Outside, I tend to stand up for myself as much as I can, sometimes when it’s not worth the effort, I hissed and moved on.
Last week a Lagos based book club inspired hashtag #beingfemaleinnigeria where ladies of all ages share their views of being talked down by their male friends just because they were female.
I used to be just be quiet when my father said something about women that were stereotypical as I thought he is ‘old school’, but these days, often I’d ask him “Is that the way you see me, daddy?” Over the years, I have seen positive changes in his utterances.
A pastor who is a family member once narrated stories of women in his church to be manipulative, dress provocatively all in the hope of seducing their pastors – they did this in order to bring the preachers ‘down’ as the women were possessed of evil spirits. When I asked if the same was true of his wife and daughters, he was offended because he knew he was making sweeping generalisation of women when he was only talking about one person.
We still have lengthy family talks but he is aware I’m no longer going to be quiet when he based his critics of women on a section of the bible.

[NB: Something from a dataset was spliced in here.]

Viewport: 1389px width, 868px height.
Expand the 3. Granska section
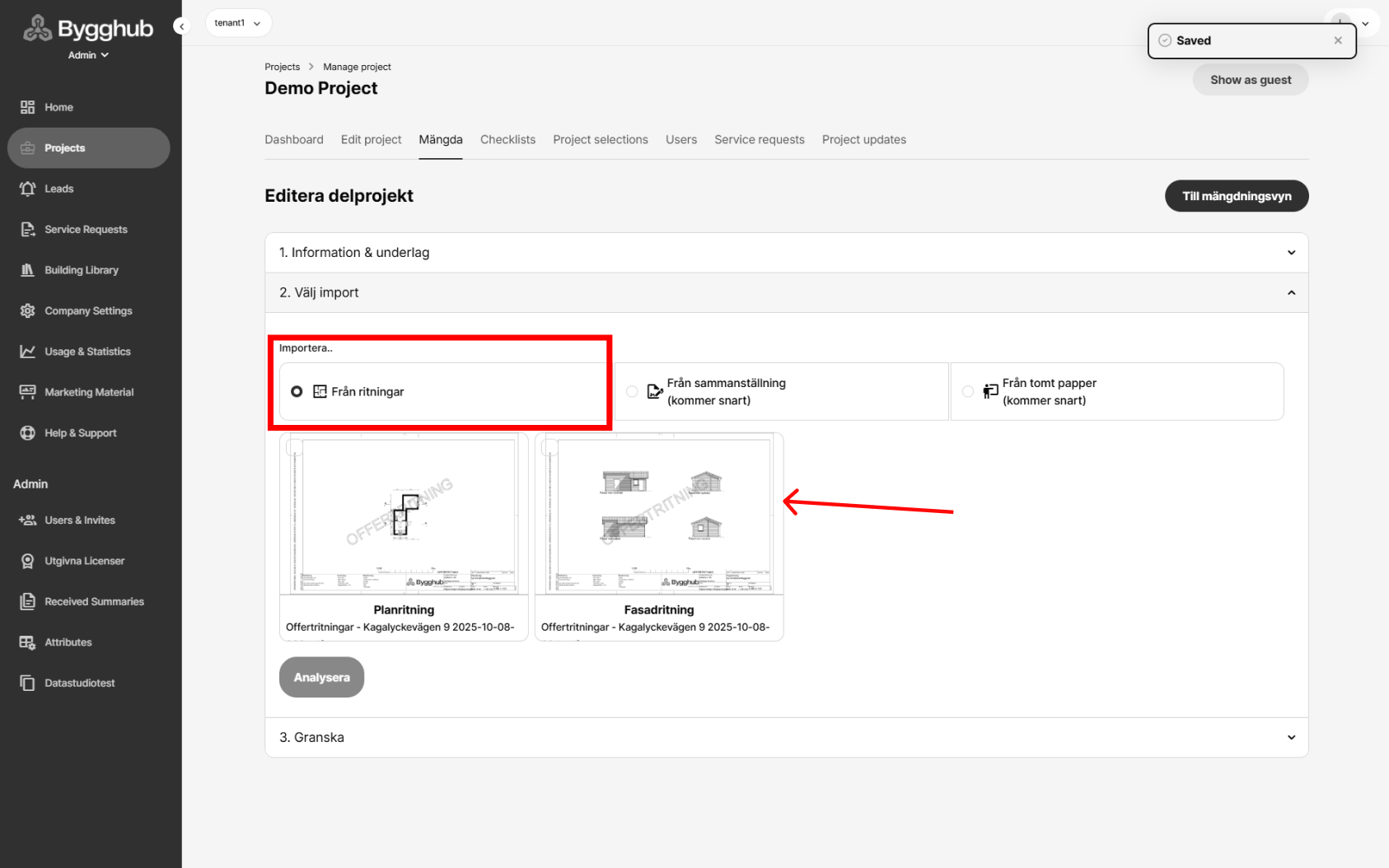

In order to reduce sexist talk in our society, we need to start from our homes. Men in the workplace and place of worship are capable of changing right from inside their homes but if we continue to listen to them bringing other women down just for the fun of it, they will have no incentive of changing.
A reminder of their own mothers, sisters, wives and daughters would likely bring about positive change in behaviour.
Inspiring to hear people talking about sexism in Nigeria – as obvious as it is, we seldom talk about it in the way that any lesson is learned. Hopefully, this is the beginning of a new dawn for us all.